Description of problem: When a migration is first being processed, there's a hand off that occurs between virt-controller to virt-handler on the target and source nodes. That hand off is coordinated through the vmi.Status.MigrationState field. While investigating logs with the enhanced migration proxy debugging enabled, it has been discovered that a race condition leads to migration connections being setup, then torn down very quickly, then re-established. Those connections are coordinated by the vmi.Status.MigrationState field that is managed during the hand off. This race condition appears more likely when the control plane components are under load. When the condition is hit, it can result in live migration failures. Version-Release number of selected component (if applicable): 2.5.6 How reproducible: very rare - We have logs supporting that this is indeed possible, but the conditions have not been reproduced in a lab setting.

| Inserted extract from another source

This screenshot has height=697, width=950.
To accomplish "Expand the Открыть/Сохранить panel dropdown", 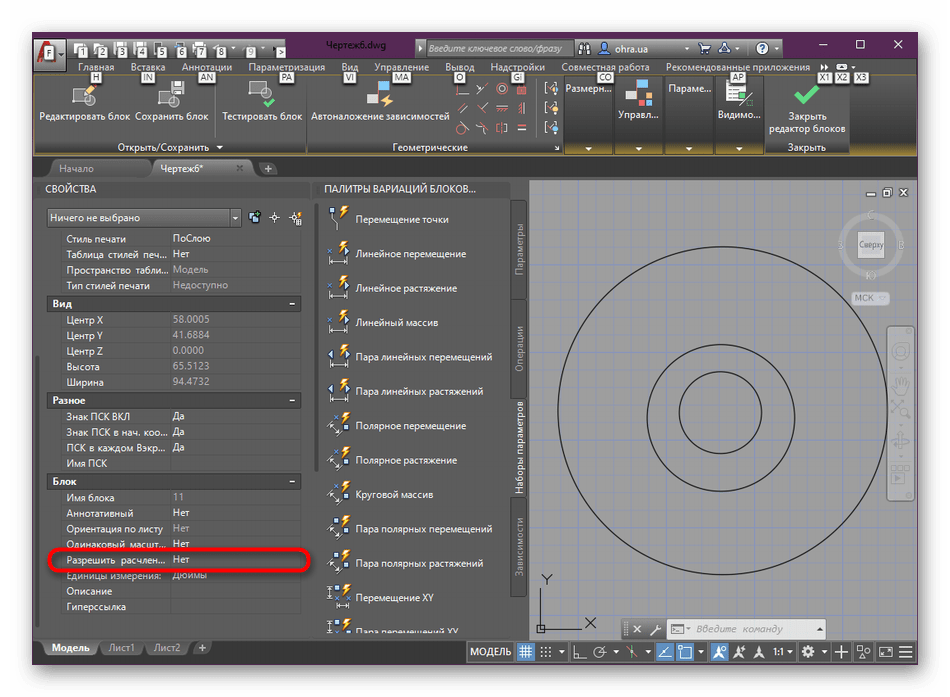I will tap(219, 147).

Backport PRs CNV 2.5 - Kubevirt 0.34 - https://github.com/kubevirt/kubevirt/pull/5706 CNV 2.6 - KubeVirt 0.36 - https://github.com/kubevirt/kubevirt/pull/5705 CNV 4.8 - KubeVirt 0.41 - https://github.com/kubevirt/kubevirt/pull/5704
All the 3 worker nodes had 100% CPU Util and 125% CPU Saturation Using stress-ng image. 1) Ran stress-ng pods on all the 3 Worker Nodes, to generate 100% CPU Load and 125% CPU Saturation 2) Moved to Fedora containerDisk Image from the Cirros containerDisk Image 2) Created a 2.5GB /home/fedora/disksump.img inside the Fedora VMI via the cloud-init "runcmd" 3) Created 100 VMI and 100 VMIM objects to Live Migrate each of them in a loop. Ran almost 12 loops of creating 100 VMI and Live-Migrating them. Summary: Was unable to observe this issue.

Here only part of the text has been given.